NASA needs a clear vision, and it needs one that is sturdy enough to resist the changing gusts of political winds. I’m hoping that Obama’s plan will streamline NASA, giving away the expensive and “routine” duties it needs not do so that private industry can pick them up. The added money to go to science, again in my hopes, will spur more innovation in engineering.
And NASA needs a goal. It needs to put its foot down and say “This is our next giant step.” And this has to be done hand in hand with the politics. I understand that is almost impossible given today’s political climate, where statesmanship and compromise has turned into small-minded meanness and childish name-calling on the Congress floor. Not to mention plans for drastic and in many cases crippling budget cuts across the board by Congress.

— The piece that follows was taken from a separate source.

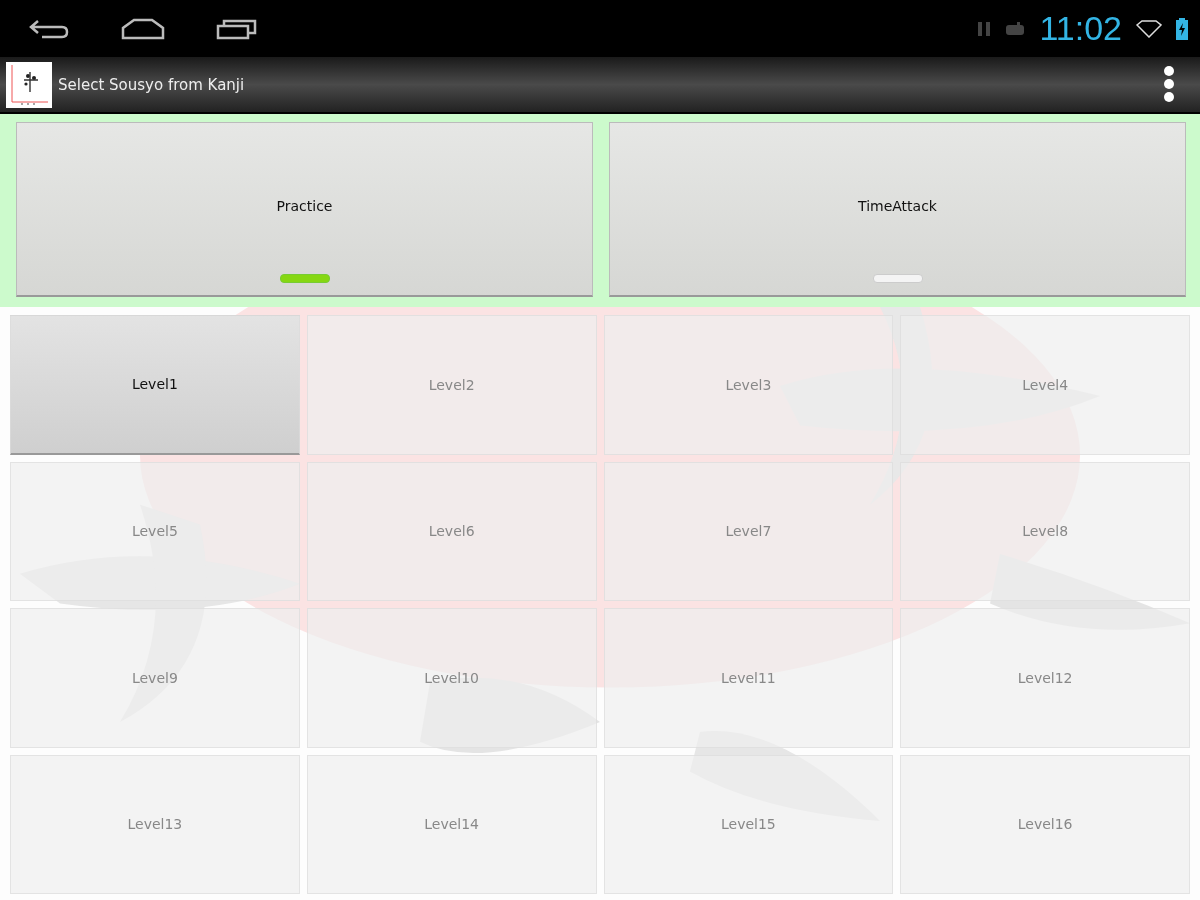 Image resolution: width=1200 pixels, height=900 pixels. What do you see at coordinates (155, 678) in the screenshot?
I see `level-button: Level9` at bounding box center [155, 678].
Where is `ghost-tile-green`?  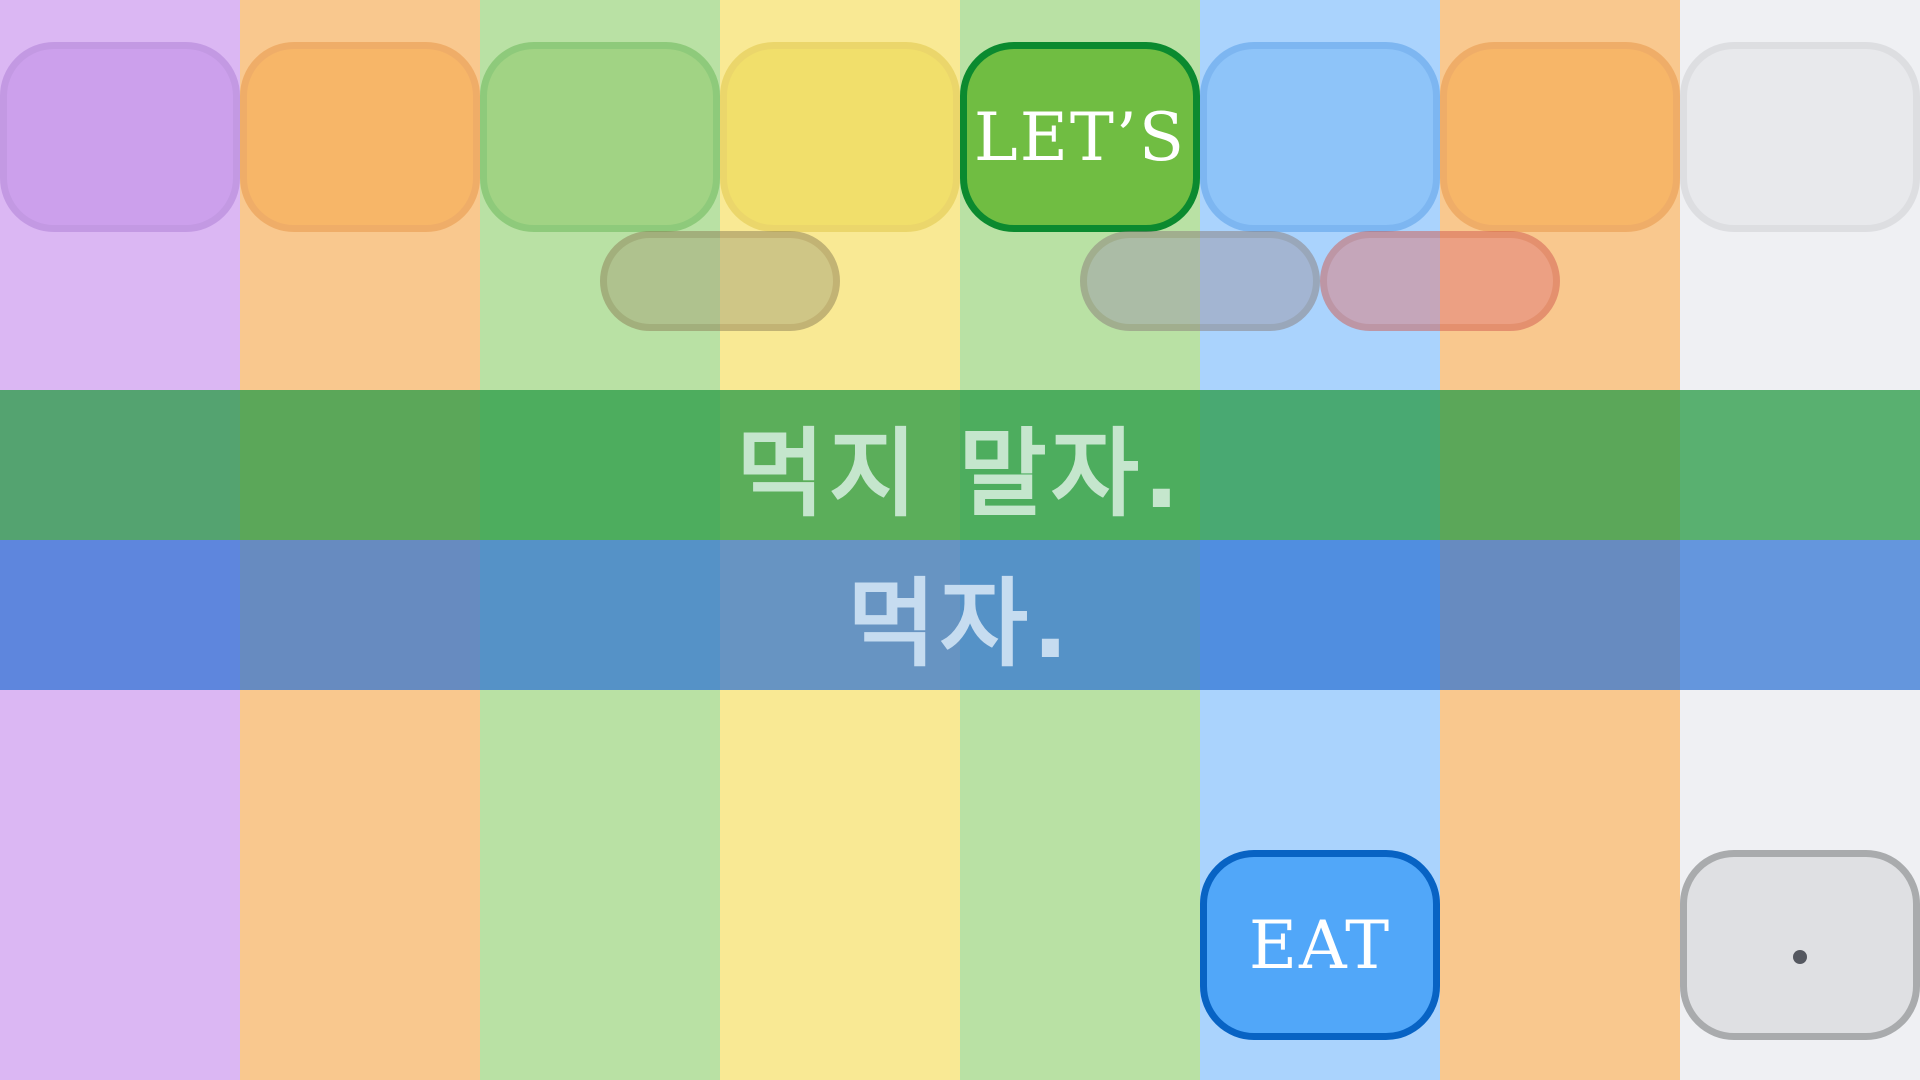
ghost-tile-green is located at coordinates (600, 137).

But I’m old enough to remember when NASA could do the impossible. That was practically their motto. Beating the Soviets was impossible. Landing on the Moon was impossible. Getting Apollo 13 back safely was impossible.
Of the three anniversaries, Apollo 13 is the one we should be celebrating. I’ll gently correct what Gene Kranz said that day:
Failure is always an option. But it is not an acceptable one.
Right now, at this very moment, those feats are all impossible once again. But for a time, they were not only possible, we made them happen.
It’s time to do the impossible once again.